To address this problem, BIGO ClickHouse implements a two-phase commit transaction mechanism. When writing data to the ClickHouse, you can set the mode of writing to temporary to indicate that the data being written is temporary. When the data execution is complete, an Insert ID is returned, and the Commit operation is performed based on that Insert ID, so the temporary data becomes official.
A ClickHouse Connector is implemented based on BIGO ClickHouse’s two-phase commit transaction mechanism and combined with Flink’s checkpoint mechanism. Ensure that ClickHouse Sink writes Exactly Once semantics as follows:
- Under normal write conditions, the Connector randomly selects a shard from the ClickHouse, writes a single copy or a double copy of the ClickHouse, and records the insert ID after the write. Multiple insert ids are generated between checkpoint operations. When checkpoint operations are complete, these INSERT ids are batch committed to convert temporary data into official data. That is, data is written between two checkpoint points.
- If a Failover occurs, Flink recovers from the last checkpoint after the Failover is restarted. The Operator State in ClickHouse Sink may contain Insert ids that did not commit last time. Retry the commit for those Insert ids. For data that has been written to the ClickHouse, but the INSERT ID is not recorded in the Opeator State, it is temporary and will not be queried in the ClickHouse after some time. This will be cleaned up by ClickHouse’s expired cleanup mechanism, ensuring that data is not duplicated after the state is rolled back to the last checkpoint.
Through the above mechanism, data is successfully written from Kafka through Flink to the whole link of ClickHouse with end-to-end Exactly Once semantics without duplication or loss of data.
2.2.3 Platform construction
In order to better manage the real-time computing tasks of BIGO big data platform, the company has built BIGO real-time computing platform Bigoflow to provide users with unified Flink real-time task access. The platform construction is as follows:
- Support Flink JAR, SQL, Python and other types of jobs; Support different Flink versions, covering most of the real-time computing related business within the company;
- One-stop management: integrated job development, submission, operation, history display, monitoring, alarm, easy to check the operation status and find problems at any time;
- Blood relationship: easy to query the data source, data purpose, data calculation context of each operation.
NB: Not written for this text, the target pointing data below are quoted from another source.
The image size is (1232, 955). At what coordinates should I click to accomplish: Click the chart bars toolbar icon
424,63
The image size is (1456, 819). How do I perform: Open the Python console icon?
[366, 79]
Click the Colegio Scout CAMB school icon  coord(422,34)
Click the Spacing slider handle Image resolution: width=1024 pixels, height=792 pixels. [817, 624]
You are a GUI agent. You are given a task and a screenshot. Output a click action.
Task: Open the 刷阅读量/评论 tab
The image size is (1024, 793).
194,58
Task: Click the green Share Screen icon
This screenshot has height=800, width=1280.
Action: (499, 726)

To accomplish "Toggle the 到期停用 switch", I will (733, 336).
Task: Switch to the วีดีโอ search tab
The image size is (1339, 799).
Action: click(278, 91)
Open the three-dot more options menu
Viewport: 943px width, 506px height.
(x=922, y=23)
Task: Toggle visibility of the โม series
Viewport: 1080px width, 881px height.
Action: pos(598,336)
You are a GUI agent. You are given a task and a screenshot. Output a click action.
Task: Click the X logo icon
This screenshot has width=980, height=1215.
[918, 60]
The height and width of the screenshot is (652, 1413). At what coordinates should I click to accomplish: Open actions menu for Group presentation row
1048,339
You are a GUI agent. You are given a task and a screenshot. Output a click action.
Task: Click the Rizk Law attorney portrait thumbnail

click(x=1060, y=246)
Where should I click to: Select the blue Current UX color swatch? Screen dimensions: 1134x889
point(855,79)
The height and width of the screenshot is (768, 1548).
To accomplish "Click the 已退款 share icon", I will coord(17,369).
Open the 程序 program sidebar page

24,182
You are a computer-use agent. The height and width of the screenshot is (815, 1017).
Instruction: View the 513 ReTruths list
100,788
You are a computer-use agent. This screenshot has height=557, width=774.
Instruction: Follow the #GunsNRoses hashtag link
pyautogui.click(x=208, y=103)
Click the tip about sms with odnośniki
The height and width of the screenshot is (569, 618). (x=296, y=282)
Three, application scenarios
3.1 Application Scenarios of the Onesql OLAP Analysis Platform
The Onesql OLAP analytics platform is used in the following scenarios within the company: for AdHoc queries:
The SQL submitted by the user on the Hue page is forwarded to the Flink SQL Gateway on the OneSQL back end and submitted to the Flink Session cluster for query. Flink SQL Gateway Obtain the execution progress of a query task. The system returns the query result to the Hue page.
3.2 Application scenario of real-time data Warehouse
Real-time data warehouse application scenarios are mainly ABTest services, as follows:
The original behavior log data of users are aggregated by Flink task to generate user detail data. Then, it is joined with dimension table data to flow dimension table and output to ClickHouse to generate multidimensional detail wide table. After summarizing according to different dimensions, it is applied to different businesses. By reforming the ABTest service, the generation time of the result indicator of the service is advanced by 8 hours and the resource usage is more than doubled.
4. Future planning
In order to better build the OneSQL OLAP analysis platform and BIGO real-time data warehouse, the real-time computing platform is planned as follows:
- Improve Flink OLAP analysis platform, improve Hive SQL syntax support, and solve the JOIN data skew problem in the calculation process;
- Improve the construction of real-time data warehouse and introduce data lake technology to solve the problem of small retraceable range of task data in real-time data warehouse.
- Based on Flink to create a data computing platform integrated with flow and batch.